Since the season ended in ignominious fashion, we've been treated to daily revelations on what was really the problem with the 2011 Red Sox. You know, besides sucking at baseball for a month. The Red Sox were eating chicken and playing video games. No they weren't. They were drinking in the clubhouse during games. No they weren't. And it was only one beer anyway. But still, no they weren't. They were drinking in the dugout during games. Nope, not even remotely true. Not true, and not by remote. We verified it. Nope. Nope. Nope.
All this gossip, this never ending post-mortem, this exhumation is good for only one entity. That would be the media. It isn't good for the players, and it especially isn't good for the team. This isn't to absolve the players, who were guilty of whatever they were guilty of, of their guilt (how'd you like that there sentence?) but the witch hunt, this march with pitchforks and torches to the town's square with three fifths of the team's starting rotation tied to a tree, has to stop. We're not going to learn anything by throwing potential witches into the river.
Some of the players clearly took advantage of lackadaisical policies by management. But until I read that one of the players took the field drunk, missed a mandatory workout because they were on the tenth level of Face Exploder IV, or passed out beneath the sandwich table naked and covered in chicken skins (preferably with a chicken bucket on their head) then this is all nothing but scapegoating.
In September when his team badly needed him, Jon Lester posted a 5.40 ERA. But ya know what? In May when his team badly needed him, Jon Lester posted a 5.50 ERA. So we know he must have only been drinking during those two months. We know this because exhaustive research I just made up tells us ERA is the best predictor of drunkenness*. Maybe Lester was trying to tell us something. To find out what, I ran "September" and "May" through the Internet Anagram Server and I think I cracked his secret code! So, do any of you know what "Bay Meet Sperm" means?
*Well, right after DIB**
**DIB stands for "Drunkenness Indicator... Barf!"
As for Josh Beckett, his September ERA was by far the worst month of his season. But recall Beckett injured his ankle in a game on September 5th. To that point he had thrown 3.2 innings of no run ball while striking out six and walking one, but was removed following the injury. He didn't pitch until eleven days later. At that point the Red Sox nine and a half game lead in the Wild Card had shrunk to four games. After returning he posted a 6.52 ERA in three starts. I think we can fairly infer from the spike in ERA following the layoff that Beckett spent those eleven days high on crystal meth. Either that or murdering puppies. There's some noise in the data. In any case, we here at OTM are very excited to be the first to bring you this "news."
The truth of all the indiscretions that were taken and the level to which they were taken will probably never be fully known. And guess what? That's fine. The inner workings of a baseball clubhouse are, I imagine, probably very much like a woman's bathroom. From the outside it's mysterious and potentially exciting, but in reality it's just a bunch of angry people walking around in various states of undress and occasionally farting.

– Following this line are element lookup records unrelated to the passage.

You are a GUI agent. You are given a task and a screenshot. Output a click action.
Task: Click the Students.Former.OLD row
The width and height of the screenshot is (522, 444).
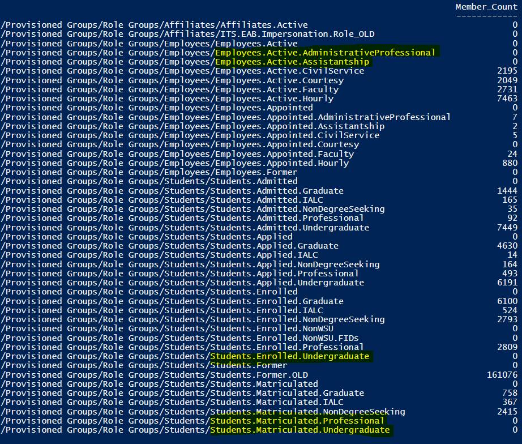pyautogui.click(x=259, y=375)
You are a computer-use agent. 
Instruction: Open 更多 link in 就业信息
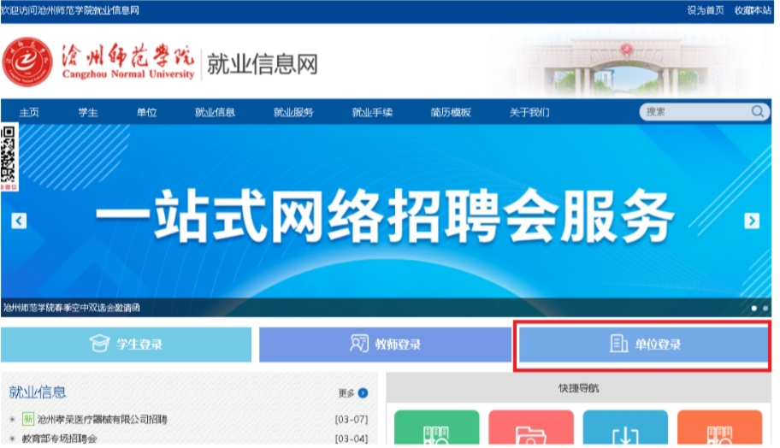point(352,393)
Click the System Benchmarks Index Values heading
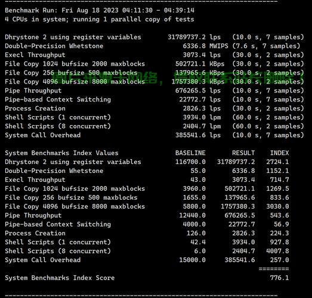This screenshot has width=312, height=298. (61, 153)
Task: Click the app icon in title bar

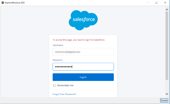Action: (3, 3)

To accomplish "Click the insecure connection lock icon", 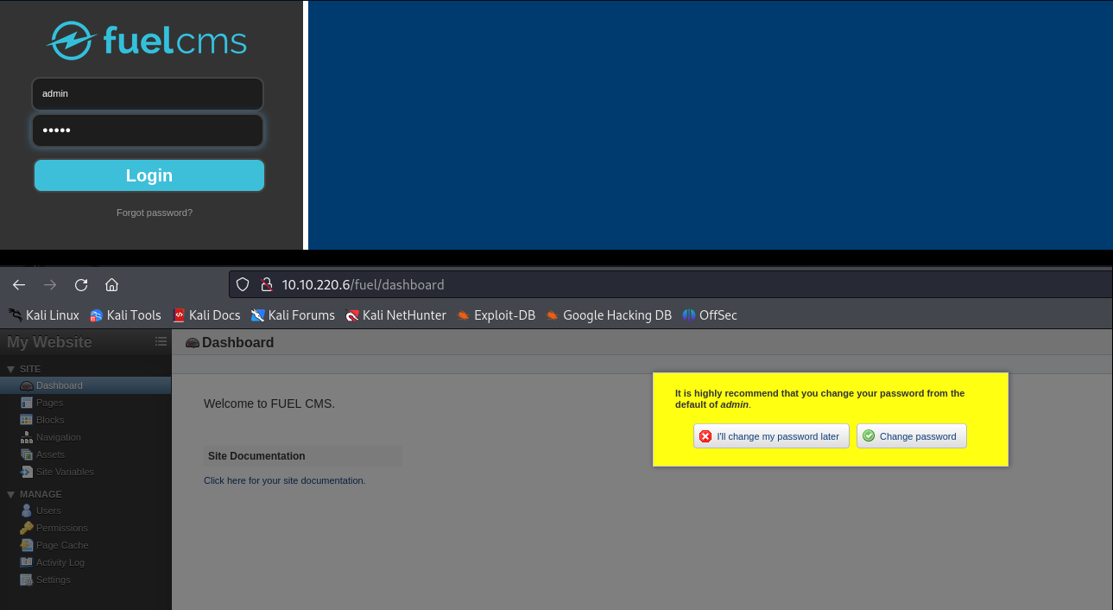I will coord(267,285).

This isn't the 1970s when players would snort lines of coke off reporters notepads or come to bat with syringes sticking out of their butts. It isn't the 1950s when players wore flasks instead of jock straps or the 1890s when opium was not only prescribed by the team doctor but sold in the stands to children. The level to which players nowadays could take potentially dangerous behavior is so much less without being highly secretive about it. But we know the implicated players weren't secretive about it.
For those of you rushing to demonize Lester, Lackey, Beckett and whomever else is caught pounding baby seal eyes in tomorrow's paper, do you really think Dustin Pedroia would be cool with a starting pitcher openly drinking on a day they were scheduled to pitch? Would Kevin Youkilis be able to ignore anyone opening drinking on the team's bench? And even if they would, how exactly did NESN or ESPN or Deadspin fail to get a
shot picture of this prevalent behavior?
Drinking a "rally beer" (if you can even call the swill they were drinking beer) might not be the most productive way the players could have spent their time -- I'm actually quite certain of that fact -- but it wasn't the massive dereliction of duty that it's being made out to be either.

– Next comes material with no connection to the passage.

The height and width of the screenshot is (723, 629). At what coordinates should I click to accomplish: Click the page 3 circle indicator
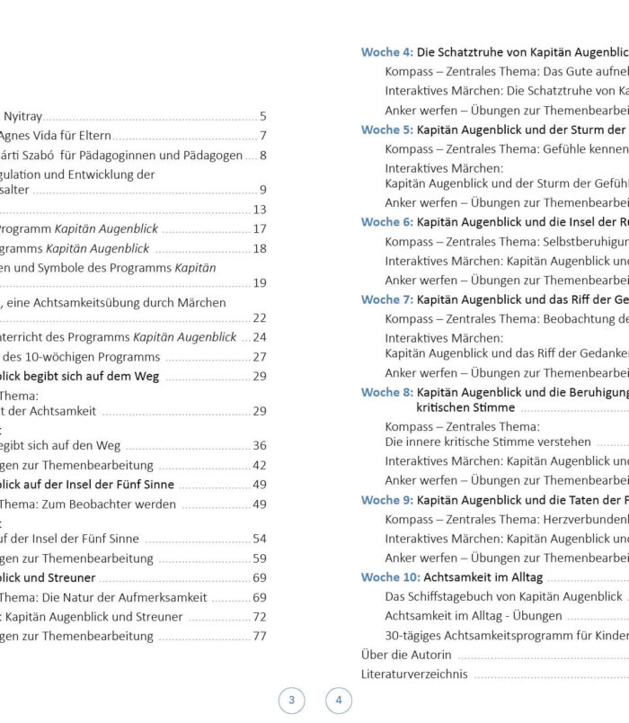tap(291, 700)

As to the fried chicken thing, is there really something so horrible about eating chicken wings during games? As a vegetarian, eating chicken wings would make me puke, but I figure all you meat eaters out there with all your manly digestive enzymes could probably handle a few hot wings before your stomachs reached up and smacked you in the uvula.
I'm going to end this by agreeing with Dan Shaughnessy. The media needs to move on from this, but we all know they won't until the Red Sox give them something else to focus on. The media is very much like a pissy two year old who wants the dog toy but forgets about it the moment it sees it's toy monkey. The only way they're going to let go of that damn dog toy is if the Red Sox hire a new manager and a new General Manager (hopefully not in that order). Those two people must then place themselves in front of The Great Gaggle Of The Unwashed and answer every question thrown at them truthfully.
Then, and this is a vital step, they have to go out and assemble a baseball team to play for Boston in 2012. A good one is preferable. Oh, and if we could keep the drinking in the clubhouse to a minimum that'd probably be a good idea as well.